Write out, from the entries below, exactly the lines that run between the lines holding "Click info icon beside Enable GPP header" and "Given: Select the U0600 chip on the board", inclusive, and stop there.

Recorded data

---*---

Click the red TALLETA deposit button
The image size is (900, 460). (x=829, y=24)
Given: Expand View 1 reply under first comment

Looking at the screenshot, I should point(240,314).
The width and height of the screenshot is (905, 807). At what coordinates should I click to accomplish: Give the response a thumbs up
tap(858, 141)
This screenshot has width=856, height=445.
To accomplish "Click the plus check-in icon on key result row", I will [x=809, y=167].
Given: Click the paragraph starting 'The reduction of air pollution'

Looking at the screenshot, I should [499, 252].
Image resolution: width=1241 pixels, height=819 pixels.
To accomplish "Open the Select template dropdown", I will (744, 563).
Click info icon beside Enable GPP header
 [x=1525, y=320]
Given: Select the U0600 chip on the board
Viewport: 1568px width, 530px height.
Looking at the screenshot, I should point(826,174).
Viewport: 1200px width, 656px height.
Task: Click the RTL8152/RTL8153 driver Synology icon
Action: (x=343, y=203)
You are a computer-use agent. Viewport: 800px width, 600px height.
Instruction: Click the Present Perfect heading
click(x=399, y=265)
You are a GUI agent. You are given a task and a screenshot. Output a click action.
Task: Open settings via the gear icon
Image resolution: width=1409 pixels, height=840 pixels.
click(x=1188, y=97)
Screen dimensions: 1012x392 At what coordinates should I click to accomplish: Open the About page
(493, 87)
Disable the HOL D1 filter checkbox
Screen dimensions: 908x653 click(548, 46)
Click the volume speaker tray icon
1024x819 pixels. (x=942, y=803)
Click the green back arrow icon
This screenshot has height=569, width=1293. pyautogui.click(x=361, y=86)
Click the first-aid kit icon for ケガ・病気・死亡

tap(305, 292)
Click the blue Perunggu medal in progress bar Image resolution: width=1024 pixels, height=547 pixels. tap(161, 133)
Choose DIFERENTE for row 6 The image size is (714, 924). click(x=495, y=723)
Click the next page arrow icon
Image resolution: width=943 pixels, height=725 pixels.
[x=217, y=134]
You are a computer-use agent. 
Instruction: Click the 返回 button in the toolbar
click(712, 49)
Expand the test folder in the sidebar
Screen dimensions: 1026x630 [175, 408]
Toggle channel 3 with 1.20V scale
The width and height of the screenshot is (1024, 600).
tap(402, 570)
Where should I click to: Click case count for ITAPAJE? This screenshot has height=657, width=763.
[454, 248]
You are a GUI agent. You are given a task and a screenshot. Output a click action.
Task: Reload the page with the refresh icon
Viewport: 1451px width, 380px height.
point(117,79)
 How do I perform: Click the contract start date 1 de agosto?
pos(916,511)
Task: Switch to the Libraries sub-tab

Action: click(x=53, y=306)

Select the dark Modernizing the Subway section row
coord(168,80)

---*---

→ Expected answer
Click info icon beside Enable GPP header
 [x=1525, y=320]
Given: Select the U0600 chip on the board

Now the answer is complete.